**What is required**
Output only the line that contains "You are a computer-use" and the lines after it, all verbatim, through the last one below.

**Recorded data**
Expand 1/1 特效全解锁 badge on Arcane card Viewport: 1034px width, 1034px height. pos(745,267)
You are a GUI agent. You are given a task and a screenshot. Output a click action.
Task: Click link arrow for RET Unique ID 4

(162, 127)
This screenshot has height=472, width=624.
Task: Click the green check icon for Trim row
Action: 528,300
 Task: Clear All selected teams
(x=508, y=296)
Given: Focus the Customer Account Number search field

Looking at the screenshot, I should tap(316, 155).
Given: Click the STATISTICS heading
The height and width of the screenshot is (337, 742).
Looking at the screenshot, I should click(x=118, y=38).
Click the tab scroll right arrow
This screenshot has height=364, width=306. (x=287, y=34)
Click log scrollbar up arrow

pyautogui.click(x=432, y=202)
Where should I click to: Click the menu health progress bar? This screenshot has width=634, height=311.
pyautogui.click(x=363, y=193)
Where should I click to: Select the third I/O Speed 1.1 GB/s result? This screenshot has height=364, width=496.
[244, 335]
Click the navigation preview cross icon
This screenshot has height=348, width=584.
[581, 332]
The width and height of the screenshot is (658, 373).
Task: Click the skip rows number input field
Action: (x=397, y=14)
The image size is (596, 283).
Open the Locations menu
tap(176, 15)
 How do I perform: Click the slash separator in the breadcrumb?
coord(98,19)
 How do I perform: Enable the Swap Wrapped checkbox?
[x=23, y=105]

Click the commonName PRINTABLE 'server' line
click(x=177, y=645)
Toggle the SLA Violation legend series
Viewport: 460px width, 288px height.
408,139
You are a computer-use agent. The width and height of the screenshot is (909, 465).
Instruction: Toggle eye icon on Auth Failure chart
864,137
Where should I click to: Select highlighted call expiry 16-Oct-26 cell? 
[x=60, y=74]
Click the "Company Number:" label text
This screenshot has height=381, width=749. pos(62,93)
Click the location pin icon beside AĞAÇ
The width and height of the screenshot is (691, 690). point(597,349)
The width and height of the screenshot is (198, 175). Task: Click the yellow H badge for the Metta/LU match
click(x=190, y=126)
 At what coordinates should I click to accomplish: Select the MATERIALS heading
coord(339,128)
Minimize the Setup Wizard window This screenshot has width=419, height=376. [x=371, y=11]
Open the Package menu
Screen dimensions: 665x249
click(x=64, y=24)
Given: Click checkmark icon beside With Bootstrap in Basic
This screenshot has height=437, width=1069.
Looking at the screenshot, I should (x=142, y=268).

**Response**
You are a computer-use agent. The width and height of the screenshot is (909, 465).
Instruction: Toggle eye icon on Auth Failure chart
864,137
Where should I click to: Select highlighted call expiry 16-Oct-26 cell? 
[x=60, y=74]
Click the "Company Number:" label text
This screenshot has height=381, width=749. pos(62,93)
Click the location pin icon beside AĞAÇ
The width and height of the screenshot is (691, 690). point(597,349)
The width and height of the screenshot is (198, 175). Task: Click the yellow H badge for the Metta/LU match
click(x=190, y=126)
 At what coordinates should I click to accomplish: Select the MATERIALS heading
coord(339,128)
Minimize the Setup Wizard window This screenshot has width=419, height=376. [x=371, y=11]
Open the Package menu
Screen dimensions: 665x249
click(x=64, y=24)
Given: Click checkmark icon beside With Bootstrap in Basic
This screenshot has height=437, width=1069.
Looking at the screenshot, I should (x=142, y=268).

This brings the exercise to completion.